Abstract: During the past four decades, Solid State Ionics (SSI) field has attracted numerous researchers and engineers to cultivate new technologies which plays important roles in the development of sustainable energy utilization and clean transportation tools. The commercialization of lithium ion battery, sodium sulfur battery, sodium chloride battery, solid oxygen sensors have illustrated the success of SSI’s theories and technologies. The discovery and successful applications of ionic or mixed conductive materials, such as LiCoO2 and LiFePO4 as active materials of lithium ion battery cathode, Na-β/β″-Al2O3 ceramics as solid electrolytes and separators for sodium based batteries, ZrO2 as electrolytes for SOFC and oxygen sensors, and the newly developed Li10GeP2S12[1] and Li7La3Zr2O12[2] as lithium ion conductor, laid a solid foundation for the development of SSI technologies.
　　Recently, rechargeable lithium metal anode based batteries have become hot research topics in the field of SSI due to their extremely high specific capacity suitable for future generation of power sources in portable electronic devices, electric vehicles and energy storage systems. Among all the Li anode based batteries, Li-S and Li-air battery systems are the two most attractive candidates because of the low cost and abundance of sulfur and air as cathode active materials, especially the characteristics of easy access of active O2 from the surrounding air for Li-air batteries.
　　Breakthroughs have been made recently with these batteries. SION Power’s Li-S cells reached the highest practical specific energy as high as 350 Wh/kg, with a pack of 576 cells engineering the QinetiQ Zephyr Unmanned Aerial Vehicle (UAV) more than 336 h (14 d) of continuous flight, significantly surpassing the previous official record[3]. Their energy densities are higher than 500 Wh/kg for more than 500 cycles[3] and commercialization in the near future[4] are expected. Many Chinese institutions successfully prepared soft package lithium sulfur batteries[5]. The highest specific capacity of sulfur electrode over 900 mAh/g at 2C rate was realized by the Shanghai Institute of Ceramics, Chinese Academy of Sciences.

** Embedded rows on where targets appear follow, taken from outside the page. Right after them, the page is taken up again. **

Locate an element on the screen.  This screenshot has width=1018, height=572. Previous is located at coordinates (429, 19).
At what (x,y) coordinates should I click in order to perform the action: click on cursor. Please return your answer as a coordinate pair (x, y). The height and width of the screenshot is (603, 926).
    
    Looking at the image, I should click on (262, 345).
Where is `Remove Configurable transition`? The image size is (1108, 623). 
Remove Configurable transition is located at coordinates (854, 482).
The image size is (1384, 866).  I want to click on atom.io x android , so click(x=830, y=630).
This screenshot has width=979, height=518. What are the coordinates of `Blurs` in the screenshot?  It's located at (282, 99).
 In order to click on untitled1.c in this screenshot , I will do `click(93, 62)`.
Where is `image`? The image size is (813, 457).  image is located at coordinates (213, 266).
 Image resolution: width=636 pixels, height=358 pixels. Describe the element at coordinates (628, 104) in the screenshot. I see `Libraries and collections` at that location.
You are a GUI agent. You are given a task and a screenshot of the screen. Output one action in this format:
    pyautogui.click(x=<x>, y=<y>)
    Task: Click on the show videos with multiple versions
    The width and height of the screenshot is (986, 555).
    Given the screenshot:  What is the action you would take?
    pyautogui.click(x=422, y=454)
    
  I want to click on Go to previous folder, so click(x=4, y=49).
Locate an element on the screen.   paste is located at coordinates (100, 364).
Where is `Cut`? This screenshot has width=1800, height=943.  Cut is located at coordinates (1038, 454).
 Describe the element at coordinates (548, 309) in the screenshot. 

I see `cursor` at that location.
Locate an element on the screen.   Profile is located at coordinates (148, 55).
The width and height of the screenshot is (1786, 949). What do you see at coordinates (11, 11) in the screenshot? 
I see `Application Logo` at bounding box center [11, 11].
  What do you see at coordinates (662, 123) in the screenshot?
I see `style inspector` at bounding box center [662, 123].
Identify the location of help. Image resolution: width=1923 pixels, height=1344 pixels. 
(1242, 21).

Important advances in Li-air batteries were also made by designing carbon free air electrode [6,7] and by the aid of LATP solid lithium electrolyte lately[8]. However, the development of the rechargeable high energy lithium metal batteries are still hindered by the high reactivity of lithium metal with liquid electrolytes and the occurrence of dendrite growth during charge and discharge cycles. Moreover, the cycling stability of the batteries are still far away from the standard of practical applications of electric vehicle and electronic devices. Owing to the intrinsic highly resistive feature of the cathode materials, sulfur and lithium containing resultants with oxygen, structural and compositional designs of the cathode, the protection of lithium metal anode, and the control of the electrode/electrolyte interface are urgent matter to develop practical rechargeable lithium batteries.
　　SSI has been tackling the vital technical problems of high performance devices with solid ionic and mixed conductors as their key materials, which has great potential contribution to future energy and environmental needs of our society.